Thai Prime Minister Yingluck Shinawatra, who chairs a government committee on human trafficking, declined to comment on the findings when asked about her reaction.

“I cannot comment on the Rohingya issue and reaction as this is the responsibility of the Foreign Ministry to handle,” she said in a comment to Reuters, delivered through an aide.

“The ministry will liaise with the United States and the U.N. to help with any investigation they need.”

The Rohingya are stateless Muslims from Myanmar, also known as Burma. Clashes between Rohingya and ethnic Rakhine Buddhists exploded in Myanmar last year, making 140,000 people homeless, most of them Rohingya.

Since then, tens of thousands of Rohingya have fled from Myanmar by boat and many arrive off southwest Thailand.

After being delivered to human traffickers at sea, the Rohingya are transported across southern Thailand and held hostage in camps hidden near the border with Malaysia until relatives pay ransoms to release them, according to the Reuters report. Some are beaten and some are killed.

“These allegations need to be investigated urgently,” U.N. refugee agency spokeswoman Vivian Tan said in a statement.

The United States issued a similar call hours later.

“We are aware of reports alleging that Thai officials have been involved in selling Rohingya migrants to human traffickers,” U.S. State Department spokeswoman Marie Harf said. “We urge the Thai government to conduct a serious and transparent investigation into the matter.”


Major General Chatchawal of the Royal Thai Police was quoted in the Reuters report as saying that there was an unofficial policy to deport the Rohingya to Myanmar.

He called this “a natural way or option two”. But he said the Rohingya signed statements in which they agree they want to return to Myanmar.

These statements, however, were at times produced in the absence of a Rohingya-language translator, Reuters found.

New York-based watchdog group Human Rights Watch criticized Thailand for moving detainees into established smuggling and trafficking rings, and warned Thailand could face a possible downgrade in a U.S. list of the world’s worst enforcers of human-trafficking laws.

Such a downgrade would place Thailand, a close U.S. ally and Southeast Asia’s second-biggest economy, at risk of U.S. sanctions and put it on par with North Korea and Iran among the worst performers in fighting human trafficking.

The U.S. State Department is gathering information for its next Trafficking In Persons (TIP) report, due in June. Thailand faces an automatic downgrade to Tier 3, the lowest rank, unless it makes “significant efforts” to improve its record in combating trafficking, the State Department says. The Tier 3 designation could leave Thailand subject to U.S. sanctions.

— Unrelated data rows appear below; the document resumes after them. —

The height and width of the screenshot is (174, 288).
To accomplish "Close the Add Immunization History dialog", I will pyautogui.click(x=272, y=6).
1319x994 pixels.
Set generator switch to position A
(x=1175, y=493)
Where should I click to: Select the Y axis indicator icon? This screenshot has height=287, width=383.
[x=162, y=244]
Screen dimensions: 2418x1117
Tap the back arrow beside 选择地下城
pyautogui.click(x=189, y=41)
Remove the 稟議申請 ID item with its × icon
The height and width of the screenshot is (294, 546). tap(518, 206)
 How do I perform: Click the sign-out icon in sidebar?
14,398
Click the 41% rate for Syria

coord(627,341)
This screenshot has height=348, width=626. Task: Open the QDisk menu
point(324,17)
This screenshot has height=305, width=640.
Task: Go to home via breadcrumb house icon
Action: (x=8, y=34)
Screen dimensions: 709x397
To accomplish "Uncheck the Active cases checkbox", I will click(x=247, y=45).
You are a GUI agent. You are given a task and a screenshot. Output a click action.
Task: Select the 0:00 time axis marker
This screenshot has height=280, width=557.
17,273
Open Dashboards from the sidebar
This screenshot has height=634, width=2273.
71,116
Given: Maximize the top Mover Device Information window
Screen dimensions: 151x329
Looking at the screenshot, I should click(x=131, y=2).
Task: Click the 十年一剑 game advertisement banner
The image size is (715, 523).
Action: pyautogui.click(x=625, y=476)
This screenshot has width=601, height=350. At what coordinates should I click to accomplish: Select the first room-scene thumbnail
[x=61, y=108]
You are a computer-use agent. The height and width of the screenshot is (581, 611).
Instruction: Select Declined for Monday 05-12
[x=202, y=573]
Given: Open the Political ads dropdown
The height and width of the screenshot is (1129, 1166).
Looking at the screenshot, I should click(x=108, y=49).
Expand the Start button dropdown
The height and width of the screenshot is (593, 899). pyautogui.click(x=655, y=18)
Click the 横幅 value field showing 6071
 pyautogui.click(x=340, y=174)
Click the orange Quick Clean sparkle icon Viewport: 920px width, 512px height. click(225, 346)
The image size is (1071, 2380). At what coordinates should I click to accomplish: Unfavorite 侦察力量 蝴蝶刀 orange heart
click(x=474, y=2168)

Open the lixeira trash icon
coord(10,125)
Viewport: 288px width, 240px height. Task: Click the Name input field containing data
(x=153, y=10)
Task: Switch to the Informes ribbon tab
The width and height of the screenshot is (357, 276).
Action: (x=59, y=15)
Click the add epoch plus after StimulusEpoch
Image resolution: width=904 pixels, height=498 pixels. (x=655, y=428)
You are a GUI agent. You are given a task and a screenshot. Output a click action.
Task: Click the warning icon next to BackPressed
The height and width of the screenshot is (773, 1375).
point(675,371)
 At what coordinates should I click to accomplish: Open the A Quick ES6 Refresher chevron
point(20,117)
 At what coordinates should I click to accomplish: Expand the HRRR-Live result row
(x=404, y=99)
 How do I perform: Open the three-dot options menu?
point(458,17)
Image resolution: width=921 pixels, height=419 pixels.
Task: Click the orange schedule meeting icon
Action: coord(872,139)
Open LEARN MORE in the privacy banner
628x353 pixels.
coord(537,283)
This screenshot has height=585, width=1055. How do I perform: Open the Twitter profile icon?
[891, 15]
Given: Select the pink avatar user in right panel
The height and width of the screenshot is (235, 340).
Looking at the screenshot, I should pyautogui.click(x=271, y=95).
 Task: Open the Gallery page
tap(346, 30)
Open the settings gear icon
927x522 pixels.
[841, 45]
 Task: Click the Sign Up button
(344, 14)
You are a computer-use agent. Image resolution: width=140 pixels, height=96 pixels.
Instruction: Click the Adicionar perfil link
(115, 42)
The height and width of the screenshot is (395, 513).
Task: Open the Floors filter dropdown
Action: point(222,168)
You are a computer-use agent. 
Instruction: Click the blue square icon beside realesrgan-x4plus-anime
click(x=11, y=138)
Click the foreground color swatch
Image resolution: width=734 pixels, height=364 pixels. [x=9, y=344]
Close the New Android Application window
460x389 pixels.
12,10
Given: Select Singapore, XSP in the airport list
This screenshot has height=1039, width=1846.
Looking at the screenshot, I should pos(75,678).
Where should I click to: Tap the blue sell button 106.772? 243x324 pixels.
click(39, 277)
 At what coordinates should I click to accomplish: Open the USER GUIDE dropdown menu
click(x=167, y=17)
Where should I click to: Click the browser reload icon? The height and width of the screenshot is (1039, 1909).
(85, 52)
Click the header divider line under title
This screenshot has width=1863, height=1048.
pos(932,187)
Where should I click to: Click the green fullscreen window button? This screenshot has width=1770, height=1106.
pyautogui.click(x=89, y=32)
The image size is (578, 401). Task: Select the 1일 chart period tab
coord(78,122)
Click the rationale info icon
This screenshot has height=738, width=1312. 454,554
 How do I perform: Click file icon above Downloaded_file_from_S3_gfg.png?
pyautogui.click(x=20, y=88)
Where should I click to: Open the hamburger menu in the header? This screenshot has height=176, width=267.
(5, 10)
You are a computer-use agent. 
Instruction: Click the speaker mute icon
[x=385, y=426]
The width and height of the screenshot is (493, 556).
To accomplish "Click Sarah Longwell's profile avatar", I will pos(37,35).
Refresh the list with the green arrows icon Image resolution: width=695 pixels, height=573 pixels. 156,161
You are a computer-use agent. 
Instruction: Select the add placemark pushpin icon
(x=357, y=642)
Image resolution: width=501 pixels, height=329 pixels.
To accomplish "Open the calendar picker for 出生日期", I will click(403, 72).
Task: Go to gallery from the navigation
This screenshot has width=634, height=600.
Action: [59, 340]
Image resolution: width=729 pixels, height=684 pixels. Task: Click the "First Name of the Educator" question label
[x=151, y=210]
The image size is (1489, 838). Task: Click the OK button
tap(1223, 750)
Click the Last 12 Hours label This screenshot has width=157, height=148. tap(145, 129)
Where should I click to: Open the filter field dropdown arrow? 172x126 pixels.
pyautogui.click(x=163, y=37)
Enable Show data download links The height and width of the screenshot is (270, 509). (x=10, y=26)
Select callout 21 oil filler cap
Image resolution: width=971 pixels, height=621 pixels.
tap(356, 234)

Sek Wannamethee, a spokesman for Thailand’s Foreign Ministry, said earlier that the Rohingya issue was one of several the United States would take into consideration before deciding on Thailand’s grade.

Nine people have been arrested in Thailand in relation to Rohingya smuggling in 2013, including two government officials, according to police data. None of the arrests has led to convictions.

Thailand prosecuted 27 people for trafficking in 2012, down from 67 the previous year, according to the 2013 TIP Report by the U.S. State Department.